Die Flaggschiff-Innovation dieser Partnerschaft ist die Einführung der Virtuellen Begleiter(Virtual Companions). Dies sind keine einfachen Chatbots, sondern versierte Agenten, die von NVIDIA Nemotron Open Models und Dassaults proprietären Daten angetrieben werden. Diese Begleiter agieren als Expertenhilfen für Ingenieure, Architekten und Wissenschaftler und sind in der Lage, komplexe physikalische Interaktionen zu simulieren, bevor sie in der realen Welt auftreten.
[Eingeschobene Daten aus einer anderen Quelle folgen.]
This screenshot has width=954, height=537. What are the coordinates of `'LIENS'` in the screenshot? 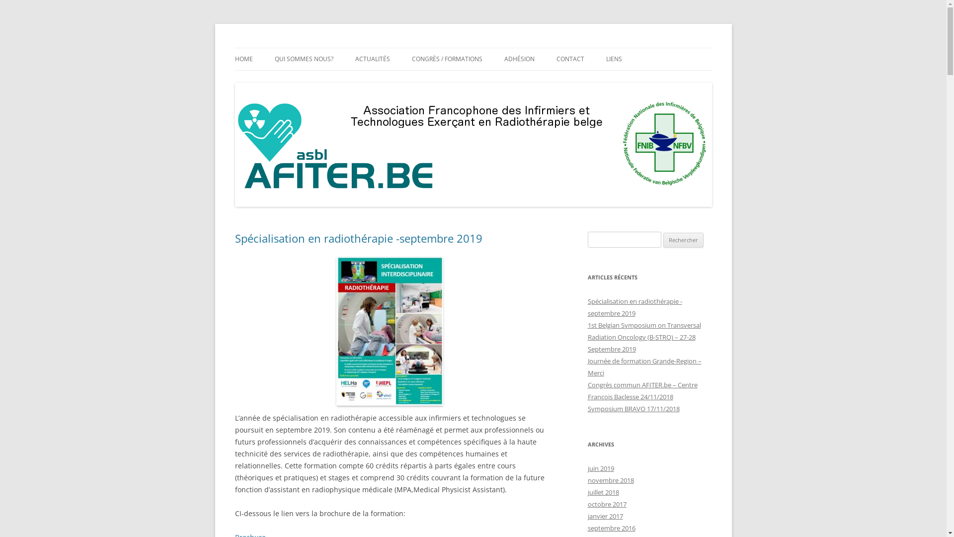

Beispielsweise nutzt die Automobilbranche, darunter Unternehmen wie Lucid Motors, diese Tools, um die Fahrzeugentwicklung iterativ voranzutreiben. Die KI schlägt nicht nur ein Design vor; sie simuliert Aerodynamik und Antriebsstrangphysik mit Hilfe von Simulationen, sodass Teams mit beispielloser Geschwindigkeit vom Konzept zur Produktion gelangen können.
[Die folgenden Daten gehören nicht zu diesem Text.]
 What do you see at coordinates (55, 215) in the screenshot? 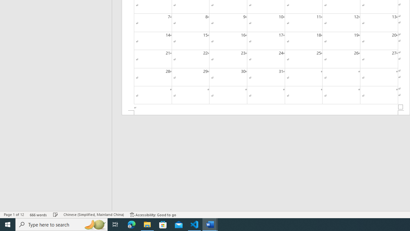
I see `'Spelling and Grammar Check Checking'` at bounding box center [55, 215].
Generative KI(Generative AI) für die Fertigung

Die Partnerschaft reicht tief bis auf die Fabrikebene. Durch die Kombination von NVIDIAs Omniverse-physikalischen KI-Bibliotheken mit Dassaults DELMIA Virtual Twin können Hersteller autonome, softwaredefinierte Produktionssysteme bereitstellen. Diese „KI-Fabriken“ ermöglichen die Optimierung von Montagebändern in einem virtuellen Raum und stellen sicher, dass die physische Anlage bei Inbetriebnahme von Tag eins an mit maximaler Effizienz arbeitet.

Vergleichende Analyse: Ein einheitlicher Trend in Richtung Agency

Obwohl die Bereiche Softwareentwicklung und industrielle Fertigung unterschiedlich erscheinen, teilen diese beiden Ankündigungen ein gemeinsames Erbgut: die Bewegung in Richtung agentischen Verhaltens.
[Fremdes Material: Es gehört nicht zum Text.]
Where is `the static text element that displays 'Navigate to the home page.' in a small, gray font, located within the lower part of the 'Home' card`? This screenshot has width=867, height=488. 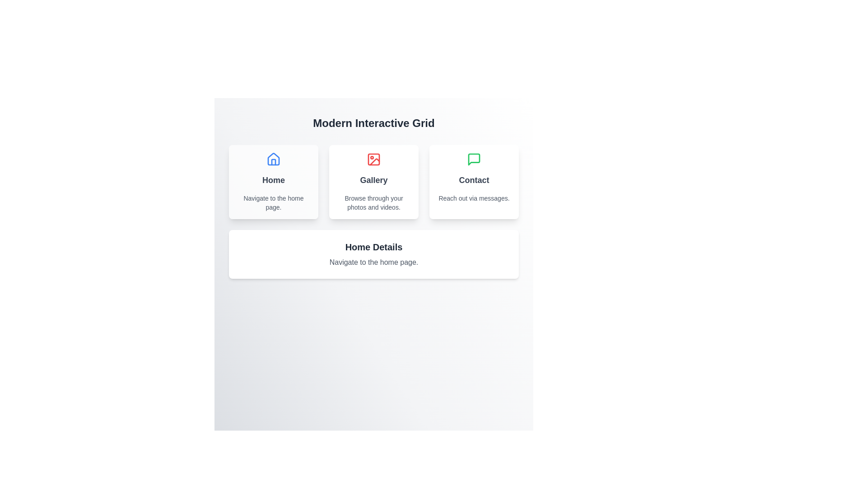 the static text element that displays 'Navigate to the home page.' in a small, gray font, located within the lower part of the 'Home' card is located at coordinates (273, 202).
Table 1: Comparing the New Wave of Agentic Systems

Feature Anthropic & Apple Dassault Systèmes & NVIDIA
Core Domain Software-Entwicklung (iOS/macOS) Industrielle Ingenieurwesen & Fertigung
Primary Agent Claude Agent SDK Virtuelle Begleiter
Key Capability Autonomes Programmieren und visuelle Verifikation Physikbasierte Simulation und Weltmodellierung
Underlying Tech Claude Models, MCP, Xcode 26.3 NVIDIA Nemotron, Omniverse, 3DEXPERIENCE
Validation Method Visuelle Vorschauen und Compilations-Checks Wissenschaftliche Gesetze und physikalische Beschränkungen
End Goal Funktionale, fehlerfreie Software Optimierte, nachhaltige physische Produkte

Die Auswirkungen für Fachleute

Der Übergang zur Agentischen KI verlangt eine Veränderung in der Arbeitsweise von Fachleuten. Für Entwickler wird sich das Skill-Set vom Schreiben von Syntax hin zum „Managen“ von Agenten entwickeln—Klarziele definieren, Architekturpläne überprüfen und die visuelle Ausgabe autonomer Arbeiter auditieren. Die Reibung manueller Codierung wird durch die höherwertige Aufgabe ersetzt, intelligente Systeme zu lenken.

Im Industriesektor ist die Veränderung noch radikaler. Ingenieure werden sich nicht mehr ausschließlich auf statische CAD-Modelle verlassen. Stattdessen werden sie mit Virtuellen Begleitern zusammenarbeiten, die Biologie, Materialwissenschaft und Physik verstehen. Diese Demokratisierung von Fachwissen bedeutet, dass ein Designer sofort die strukturelle Integrität eines neuen Materials oder die aerodynamische Effizienz einer Flügelform beurteilen kann, ohne auf ein dediziertes Simulationsteam warten zu müssen.

Fazit: Eine neue Ära der Verlässlichkeit

Bei Creati.ai betrachten wir diese Entwicklungen als Reifung der künstlichen Intelligenz. Die Branche bewegt sich weg von der „kreativen aber unzuverlässigen“ Phase der Generativen KI(Generative AI) hin zu einer Zukunft mit „agentischen und verifizierbaren“ Systemen. Ob Claude eine UI-Anordnung in Xcode verifiziert oder ein Dassault Virtual Companion die Belastung eines Flugzeugteils validiert—der Fokus hat sich auf Verlässlichkeit, Autonomie und greifbare Ergebnisse verlagert.

Während die Agentische KI(Agentic AI)ins Rampenlicht tritt, löst sich die Barriere zwischen menschlicher Absicht und Ausführung auf. Wir treten in eine Zeit ein, in der unsere digitalen Werkzeuge nicht nur auf uns hören—sie verstehen, sie planen und, am wichtigsten, sie handeln.